An unexpected regression

Almost there, I came across this unexpected error:

2026-02-09 09:38:11,924 ERROR [io.qua.ver.htt.run.QuarkusErrorHandler] ... java.lang.NoClassDefFoundError: Could not initialize class com.google.cloud.iam.credentials.v1.stub.GrpcIamCredentialsStub
        at com.google.cloud.iam.credentials.v1.stub.IamCredentialsStubSettings.createStub(IamCredentialsStubSettings.java:145)       

The error was deep in some class initialization so I added this code:

      try {
          ProtoUtils.marshaller(GenerateAccessTokenRequest.getDefaultInstance());
      } catch (Throwable t) {
          t.getCause().printStackTrace();
          LOGGER.error( "Failed to create IAM credentials stub", t);
      }

which gave:

Caused by: com.google.protobuf.RuntimeVersion$ProtobufRuntimeVersionException: Detected incompatible Protobuf Gencode/Runtime versions when loading GenerateAccessTokenRequest: gencode 4.33.2, runtime 4.32.1. Runtime version cannot be older than the linked gencode version.
        at com.google.protobuf.RuntimeVersion.validateProtobufGencodeVersionImpl(RuntimeVersion.java:120)
        at com.google.protobuf.RuntimeVersion.validateProtobufGencodeVersion(RuntimeVersion.java:68)
        at com.google.cloud.iam.credentials.v1.GenerateAccessTokenRequest.<clinit>(GenerateAccessTokenRequest.java:32)
        ... 77 more
com.google.protobuf.RuntimeVersion$ProtobufRuntimeVersionException: Detected incompatible Protobuf Gencode/Runtime versions when loading GenerateAccessTokenRequest: gencode 4.33.2, runtime 4.32.1. Runtime version cannot be older than the linked gencode version.
        at com.google.protobuf.RuntimeVersion.validateProtobufGencodeVersionImpl(RuntimeVersion.java:120)
        at com.google.protobuf.RuntimeVersion.validateProtobufGencodeVersion(RuntimeVersion.java:68)
        at com.google.cloud.iam.credentials.v1.GenerateAccessTokenRequest.<clinit>(GenerateAccessTokenRequest.java:32)
        at org.apache.polaris.core.storage.gcp.GcpCredentialsStorageIntegration.createIamCredentialsClient(GcpCredentialsStorageIntegration.java:287)

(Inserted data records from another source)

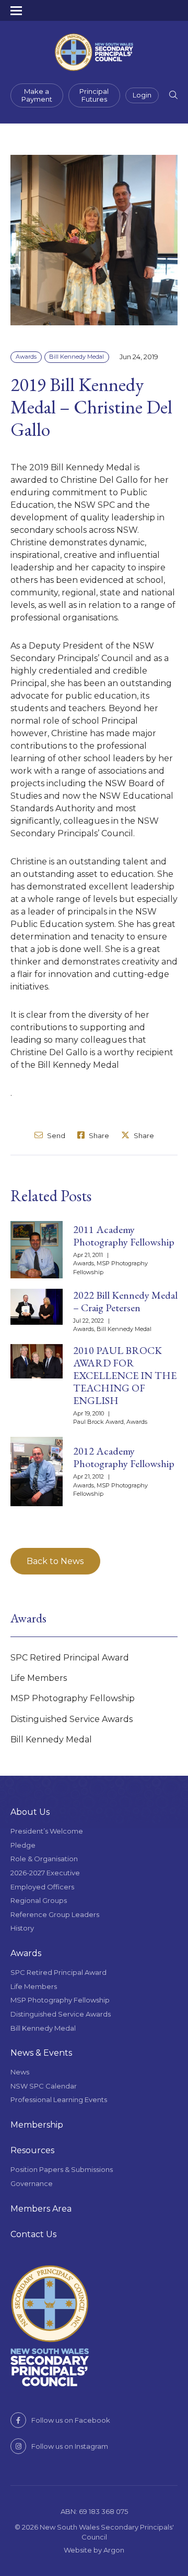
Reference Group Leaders (54, 1914)
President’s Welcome (46, 1831)
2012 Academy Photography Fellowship (123, 1457)
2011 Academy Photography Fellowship (123, 1236)
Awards (26, 356)
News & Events (41, 2053)
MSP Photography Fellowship (72, 1698)
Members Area (41, 2209)
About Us (30, 1812)
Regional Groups (38, 1900)
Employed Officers (42, 1887)
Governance (31, 2183)
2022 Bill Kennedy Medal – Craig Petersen (125, 1301)
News (19, 2072)
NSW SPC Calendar (43, 2086)
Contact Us (33, 2234)
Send (55, 1135)
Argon (113, 2550)
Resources (32, 2150)
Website (78, 2550)
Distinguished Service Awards (71, 1719)
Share (98, 1135)
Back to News (55, 1561)
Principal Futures (94, 95)
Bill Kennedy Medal (76, 356)
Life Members (38, 1678)
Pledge (23, 1845)
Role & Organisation (44, 1858)
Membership (36, 2125)
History (22, 1928)
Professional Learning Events (58, 2099)
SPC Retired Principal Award (69, 1658)
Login (142, 95)
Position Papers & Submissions (61, 2169)
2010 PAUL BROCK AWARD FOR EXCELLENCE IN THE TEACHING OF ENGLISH (125, 1375)
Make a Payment (36, 95)
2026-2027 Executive (45, 1873)
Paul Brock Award (98, 1421)
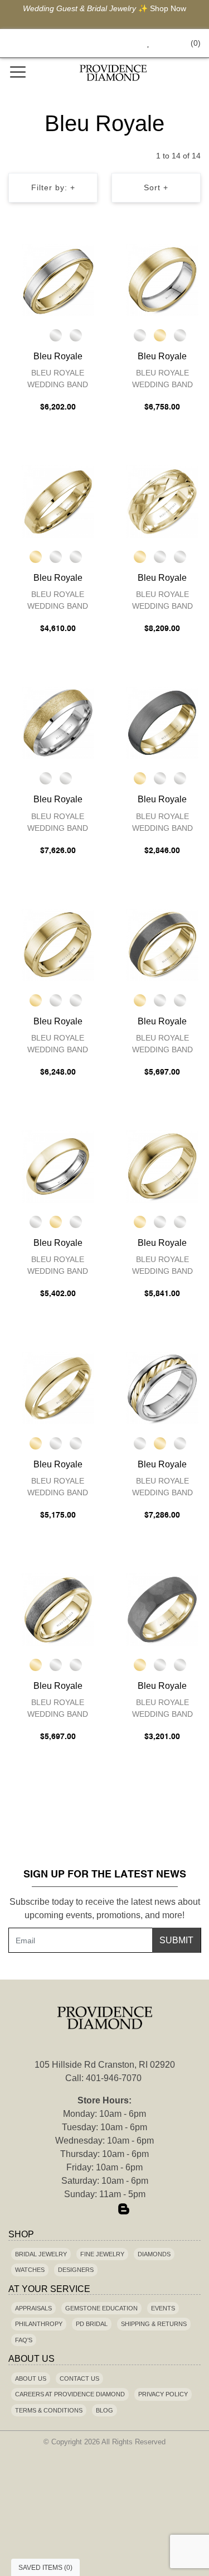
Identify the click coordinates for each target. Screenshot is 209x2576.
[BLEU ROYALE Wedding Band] (58, 280)
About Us (30, 2378)
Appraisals (33, 2308)
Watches (30, 2269)
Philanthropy (38, 2323)
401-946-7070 (114, 2078)
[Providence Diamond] (114, 73)
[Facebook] (85, 2209)
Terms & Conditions (48, 2410)
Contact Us (79, 2378)
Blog (104, 2410)
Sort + (156, 187)
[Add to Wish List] (68, 254)
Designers (76, 2269)
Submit (176, 1940)
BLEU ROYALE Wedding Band (57, 378)
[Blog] (123, 2209)
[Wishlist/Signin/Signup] (144, 43)
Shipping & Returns (154, 2323)
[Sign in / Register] (163, 43)
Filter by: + (53, 187)
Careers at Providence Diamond (70, 2394)
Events (163, 2308)
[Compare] (90, 254)
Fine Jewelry (102, 2254)
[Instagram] (104, 2209)
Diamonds (154, 2254)
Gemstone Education (101, 2308)
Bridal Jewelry (41, 2254)
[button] (123, 43)
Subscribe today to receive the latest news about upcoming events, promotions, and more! (104, 1908)
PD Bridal (92, 2323)
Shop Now (168, 8)
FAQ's (23, 2340)
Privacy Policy (163, 2394)
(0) (196, 42)
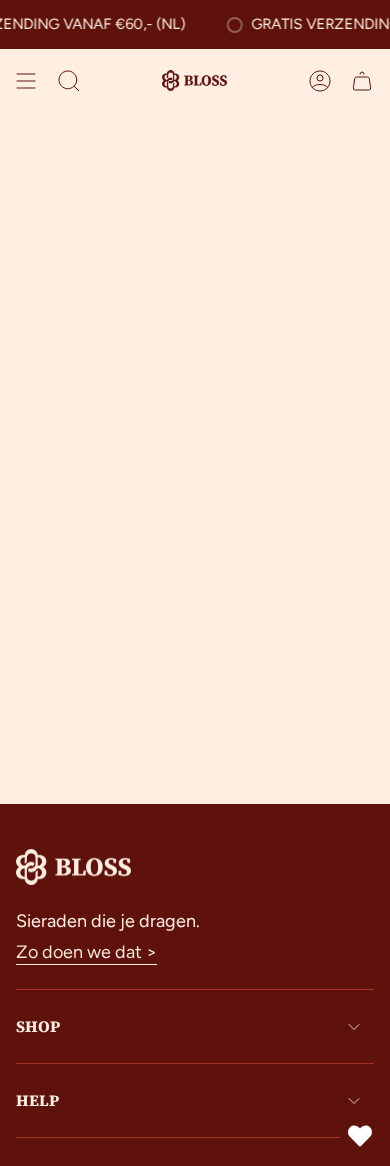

Urgh. It appears that GenerateAccessTokenRequest (which is itself @com.google.protobuf.Generated) in JAR proto-google-cloud-iamcredentials-v1:2.83.0 says in its static initializer that it is associated with protobuf version 4.33.2. Meanwhile, RuntimeVersion in JAR protobuf-java:4.32.1 checks this against itself and obviously fails it.